Cette décision est surprenante en ce que le Conseil d’État désavoue le tribunal administratif qui avait sanctionné l'existence de nombreuses irrégularités par l'annulation des deux tours de scrutin s'étant tenus dans cette commune. Cela est d'autant plus gênant que le juge d'appel ne conteste point l'existence des irrégularités relevées en première instance ni, non plus, le faible écart des voix entre les listes en présence. Même en faisant la part de la subjectivité dans l'appréciation in concreto par le juge d'irrégularités prétendues, en l'espèce cela est allé très (trop ?) loin.

On se borne, en premier lieu, à énumérer les griefs non contestés.

Le Conseil d’État examine d'abord les griefs qui ont déterminé le tribunal administratif à annuler les opérations électorales.

Le recours, par la liste du maire sortant, à un procédé de publicité commerciale interdit par le code électoral ayant consisté à mettre en avant, moyennant paiement, deux vidéos publiées sur la page du réseau social « Facebook » de cette liste et ayant fait l'objet, respectivement de 7700 vues et de 2700 vues ne saurait être retenu au motif qu'est ignoré quels étaient ces chiffres au moment du vote.

Le tournage de vidéos dans une salle de la mairie n'aurait pas créé de confusion dans l'esprit des électeurs entre action municipale et propagande électorale.

La circonstance que l'une des vidéos ait fait l'objet d'un partage sur le site officiel du comité des fêtes de la commune aurait été sans influence sur l'issue du scrutin. Au total, le cumul de ces irrégularités, en dépit du faible écart des voix, n'a pas altéré la sincérité du scrutin.

Après annulation du jugement, le Conseil d’État examine les autres griefs. Voici quelques-uns entre-eux.

L'utilisation par la liste du maire sortant, sur ses affiches, des trois couleurs du drapeau national n'entretenait pas de confusion avec l'emblème national.

Certains tracts distribués par cette liste, critiqués par ses adversaires pour leur caractère mensonger, ne comportaient point d'éléments nouveaux de polémique électorale.

La liste en question n'a pas indûment utilisé les moyens de la commune et les agents municipaux au service de sa propagande électorale en faisant réaliser par l'association du comité des fêtes une distribution d'œufs de Pâques, en annonçant de nouvelles actions en matière de stationnement lors d'une réunion publique à peine plus d'une semaine avant le second tour du scrutin, en procédant tardivement à la mise en place de la vidéo-protection, en faisant participer des agents municipaux à sa campagne électorale, dont l'épouse du maire sortant qui exerce les fonctions de directrice générale des services, en utilisant la communication institutionnelle de la commune entre les deux tours de scrutin pour faire la promotion des actions menées dans le cadre de la lutte contre l'épidémie de Covid-19, en ayant recours à la photothèque de la commune et enfin en laissant diffuser un entretien du président du comité des fêtes la soutenant. En particulier, la distribution d'oeufs de Pâques n'était pas liée à la campagne électorale et la réunion publique du 20 juin 2020 qui portait sur le stationnement, avait été organisée à la suite d'une demande des habitants.

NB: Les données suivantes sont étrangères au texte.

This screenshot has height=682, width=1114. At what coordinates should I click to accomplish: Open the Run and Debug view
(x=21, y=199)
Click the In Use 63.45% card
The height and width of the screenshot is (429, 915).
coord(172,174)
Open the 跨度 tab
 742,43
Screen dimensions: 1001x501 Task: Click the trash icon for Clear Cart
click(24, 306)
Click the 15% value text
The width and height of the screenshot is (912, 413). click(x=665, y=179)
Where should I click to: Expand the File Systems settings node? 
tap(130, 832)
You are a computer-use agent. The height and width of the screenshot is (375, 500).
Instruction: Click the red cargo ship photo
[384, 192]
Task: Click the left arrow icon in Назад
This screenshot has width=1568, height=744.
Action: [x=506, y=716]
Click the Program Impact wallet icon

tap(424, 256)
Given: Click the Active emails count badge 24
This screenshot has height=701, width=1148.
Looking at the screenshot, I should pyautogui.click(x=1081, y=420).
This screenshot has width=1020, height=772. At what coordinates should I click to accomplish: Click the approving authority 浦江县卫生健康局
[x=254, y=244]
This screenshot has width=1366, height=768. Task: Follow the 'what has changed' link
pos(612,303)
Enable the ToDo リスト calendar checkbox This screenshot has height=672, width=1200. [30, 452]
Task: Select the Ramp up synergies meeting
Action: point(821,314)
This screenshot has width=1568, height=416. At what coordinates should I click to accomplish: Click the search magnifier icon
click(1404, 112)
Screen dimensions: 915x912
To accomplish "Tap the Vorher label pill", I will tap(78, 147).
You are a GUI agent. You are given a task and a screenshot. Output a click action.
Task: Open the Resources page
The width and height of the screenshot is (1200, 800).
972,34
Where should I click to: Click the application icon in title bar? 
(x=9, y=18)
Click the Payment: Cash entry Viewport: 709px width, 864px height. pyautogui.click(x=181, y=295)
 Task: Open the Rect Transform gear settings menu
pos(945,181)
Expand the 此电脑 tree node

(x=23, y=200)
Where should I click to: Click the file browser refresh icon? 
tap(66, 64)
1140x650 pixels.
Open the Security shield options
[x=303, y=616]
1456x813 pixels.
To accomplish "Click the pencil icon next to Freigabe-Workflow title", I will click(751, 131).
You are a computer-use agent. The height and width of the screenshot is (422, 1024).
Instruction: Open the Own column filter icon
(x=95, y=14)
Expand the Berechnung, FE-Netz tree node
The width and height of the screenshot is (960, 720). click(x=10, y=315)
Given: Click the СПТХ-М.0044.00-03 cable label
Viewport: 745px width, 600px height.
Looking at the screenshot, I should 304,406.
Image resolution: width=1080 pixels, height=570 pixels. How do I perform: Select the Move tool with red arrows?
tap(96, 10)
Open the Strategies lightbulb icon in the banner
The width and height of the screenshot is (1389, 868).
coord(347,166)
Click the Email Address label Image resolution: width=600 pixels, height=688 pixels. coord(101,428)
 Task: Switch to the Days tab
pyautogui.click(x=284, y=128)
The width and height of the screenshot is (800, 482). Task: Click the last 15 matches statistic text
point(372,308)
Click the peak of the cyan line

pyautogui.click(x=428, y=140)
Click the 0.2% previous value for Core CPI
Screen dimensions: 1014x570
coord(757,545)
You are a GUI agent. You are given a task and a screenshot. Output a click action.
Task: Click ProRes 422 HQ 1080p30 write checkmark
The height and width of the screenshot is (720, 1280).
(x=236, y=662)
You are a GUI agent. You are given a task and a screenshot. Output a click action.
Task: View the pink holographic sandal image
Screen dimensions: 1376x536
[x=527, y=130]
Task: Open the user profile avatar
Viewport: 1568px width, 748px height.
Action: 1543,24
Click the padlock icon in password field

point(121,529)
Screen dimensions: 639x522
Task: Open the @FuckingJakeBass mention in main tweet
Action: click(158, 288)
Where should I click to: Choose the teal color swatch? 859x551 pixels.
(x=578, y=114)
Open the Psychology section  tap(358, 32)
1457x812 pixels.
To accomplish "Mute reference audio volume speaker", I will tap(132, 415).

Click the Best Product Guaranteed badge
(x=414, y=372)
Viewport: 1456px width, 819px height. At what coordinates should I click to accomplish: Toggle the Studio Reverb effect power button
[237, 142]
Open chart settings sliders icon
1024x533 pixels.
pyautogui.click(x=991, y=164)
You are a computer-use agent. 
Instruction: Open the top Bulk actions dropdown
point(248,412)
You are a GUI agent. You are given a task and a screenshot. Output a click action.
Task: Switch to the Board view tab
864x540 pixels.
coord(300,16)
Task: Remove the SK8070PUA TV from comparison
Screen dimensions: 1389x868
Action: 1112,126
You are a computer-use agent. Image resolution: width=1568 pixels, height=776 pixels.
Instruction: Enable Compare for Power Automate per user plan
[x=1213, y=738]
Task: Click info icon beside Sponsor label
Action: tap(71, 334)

Pas davantage ne peut être retenu le fait que les présidents suppléants de différents bureaux de vote aient été désignés, non parmi les membres du conseil municipal dans l'ordre du tableau mais parmi les candidats non élus de la liste « Bondoufle l'Enjeu », en méconnaissance de l'article R. 43 du code électoral.

Le maintien de l'affichage des voeux du maire pour l'année 2020 jusqu'au second tour des élections, en juin, ne saurait être regardée, à elle seule, comme ayant méconnu l'article L. 52-8 du code électoral. 

Enfin, le requérant n'a pas excédé ses fonctions de maire en assurant une permanence et en étant présent sur les marchés durant la période électorale pour assurer la distribution de masques fournis par la région.

 Visiblement, le Conseil d’État n'avait pas envie que ces élections-là fussent annulées.

« Quand ça ne veut pas, ça ne veut pas ».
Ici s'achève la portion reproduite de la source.